"That is a most extraordinary picture, young gentleman. Those will come to be something else than trees before you have done with them."
"Do you see anything out of the way, sir?" Edmund said, with flashing eyes.
"I mean," said the goldsmith, "that there are all sorts of forms and shapes peeping out from amongst those high leaves there, in ever-changing variety: geniuses, strange animals, maidens, and flowers. Yet the whole thing ought only to amount to that group of trees before us there, through which the rays of the evening sun are streaming so charmingly."

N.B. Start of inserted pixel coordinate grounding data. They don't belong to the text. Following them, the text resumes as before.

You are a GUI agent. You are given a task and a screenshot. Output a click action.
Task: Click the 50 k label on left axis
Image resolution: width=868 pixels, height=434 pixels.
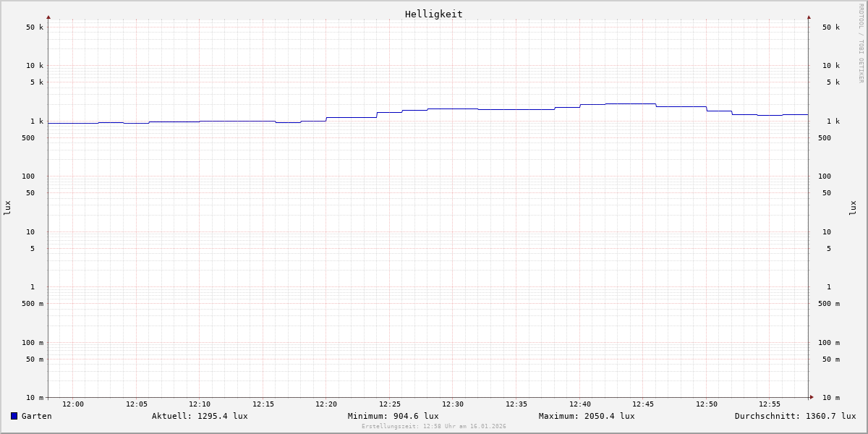pyautogui.click(x=35, y=27)
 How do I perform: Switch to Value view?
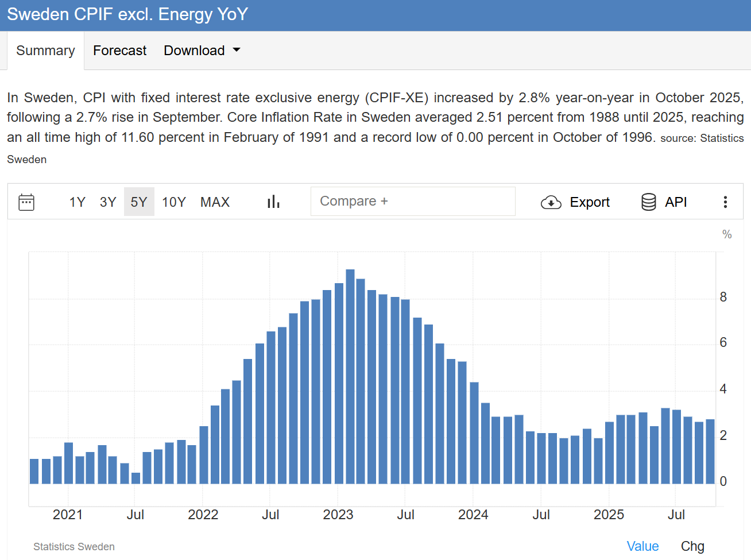point(642,546)
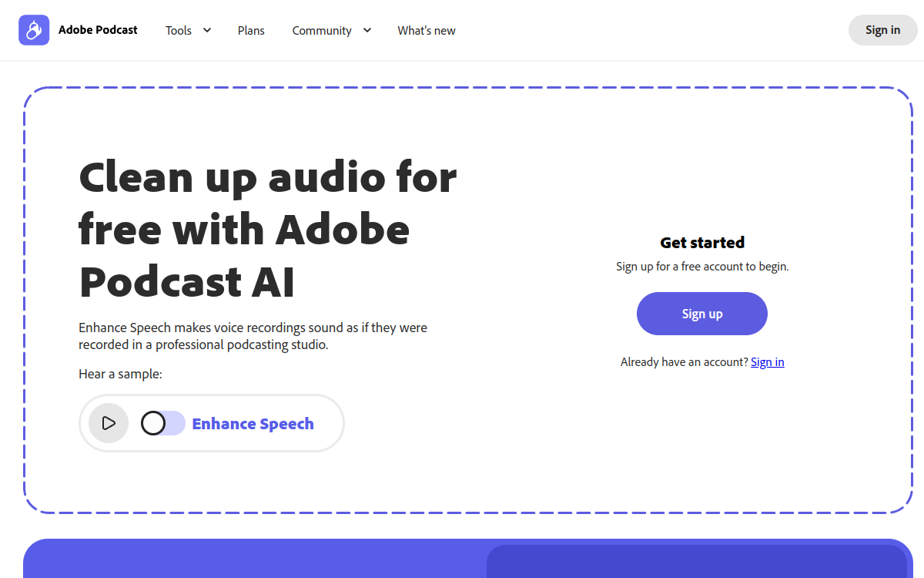Viewport: 924px width, 578px height.
Task: Toggle the Enhance Speech switch on
Action: tap(162, 423)
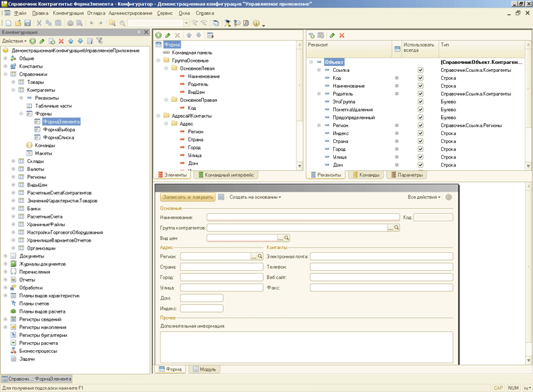Click the green add button in Configuration panel

[33, 41]
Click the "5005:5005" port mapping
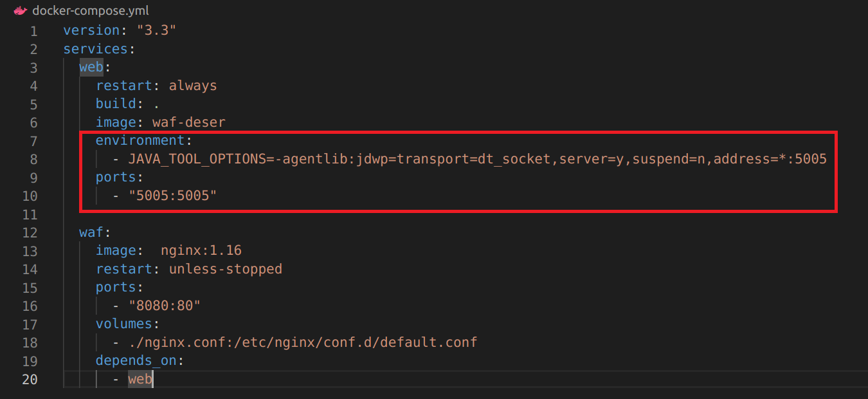Image resolution: width=868 pixels, height=399 pixels. [x=173, y=196]
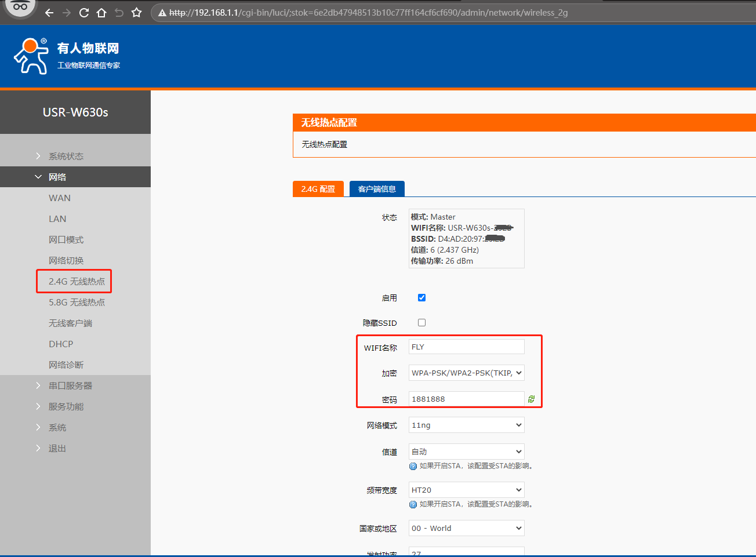Viewport: 756px width, 557px height.
Task: Open the 网络模式 11ng dropdown
Action: click(466, 425)
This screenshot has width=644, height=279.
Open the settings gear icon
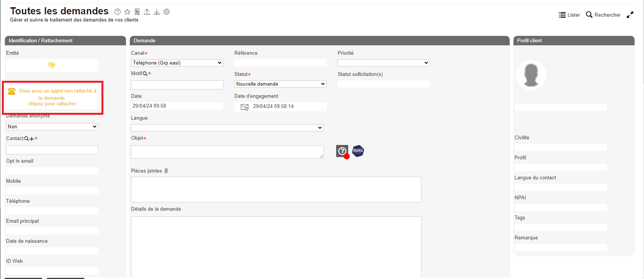166,12
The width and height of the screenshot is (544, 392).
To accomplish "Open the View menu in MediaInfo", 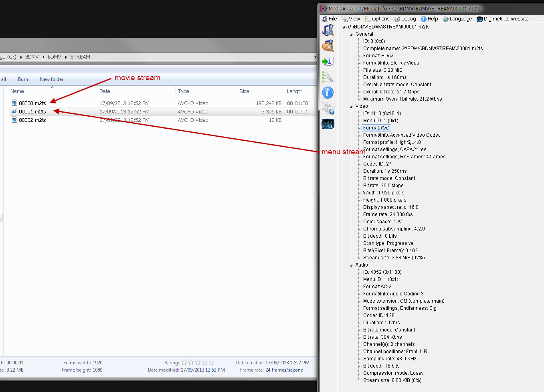I will 351,19.
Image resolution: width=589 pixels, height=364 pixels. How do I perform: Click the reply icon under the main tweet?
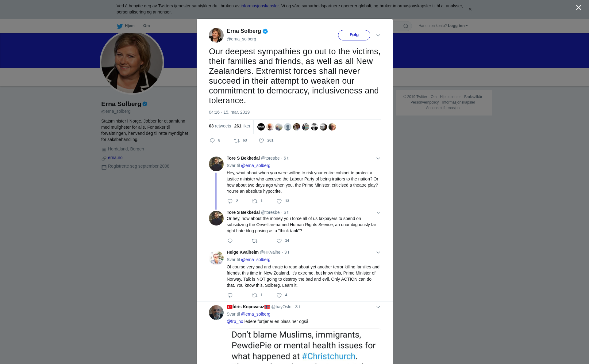click(212, 141)
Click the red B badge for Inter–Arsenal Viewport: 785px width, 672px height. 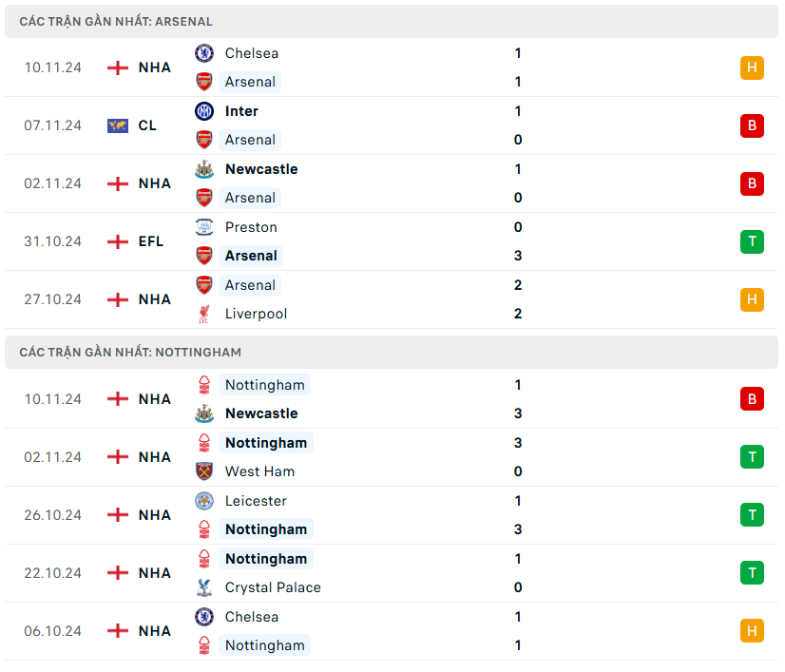pos(752,125)
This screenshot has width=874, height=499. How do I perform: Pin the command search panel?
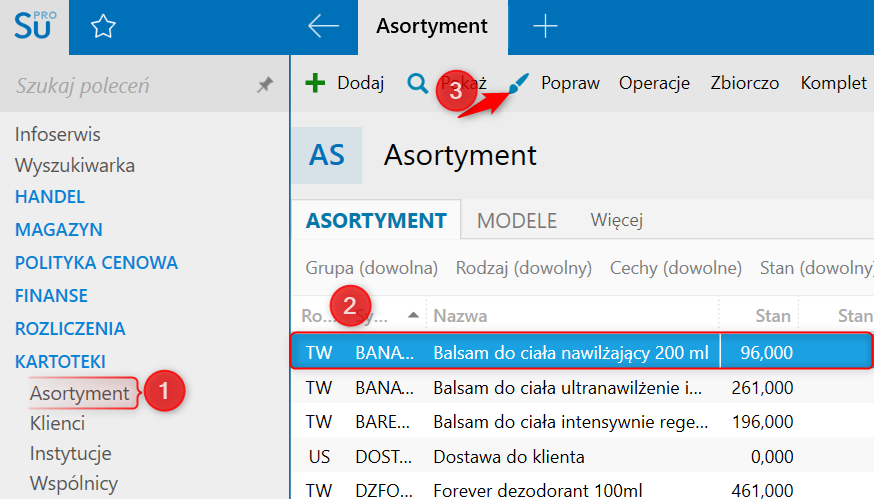click(265, 86)
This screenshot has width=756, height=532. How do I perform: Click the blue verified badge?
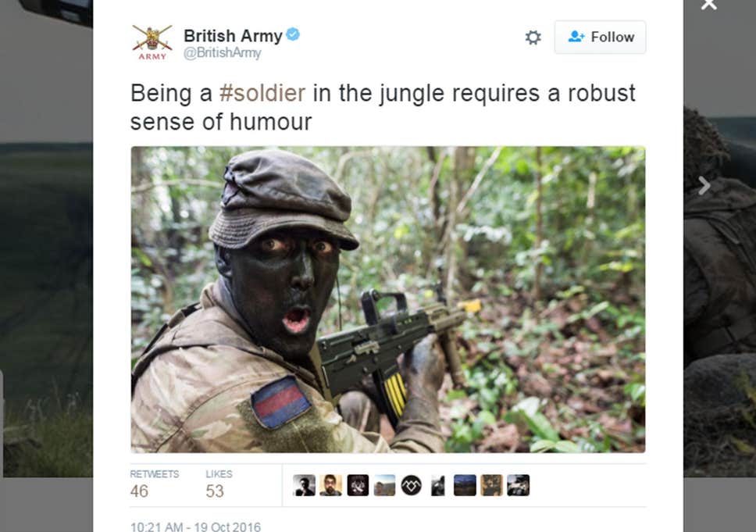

"Sir!" Edmund answered, "either you have a very profound understanding, and a most penetrating eye for matters of this kind, or I have been unusually successful in portraying my inmost feelings. Don't you perceive when, in looking at Nature, you abandon yourself to all your feelings of longing, all kinds of wonderful shapes and forms come looking at you through the trees with beautiful eyes? That was what I was trying to represent to the senses in this sketch, and I see I have succeeded."
"I understand," Leonhard said, rather coldly and dryly. "You wanted to drop study, and give yourself a rest, to refresh and strengthen your fancy."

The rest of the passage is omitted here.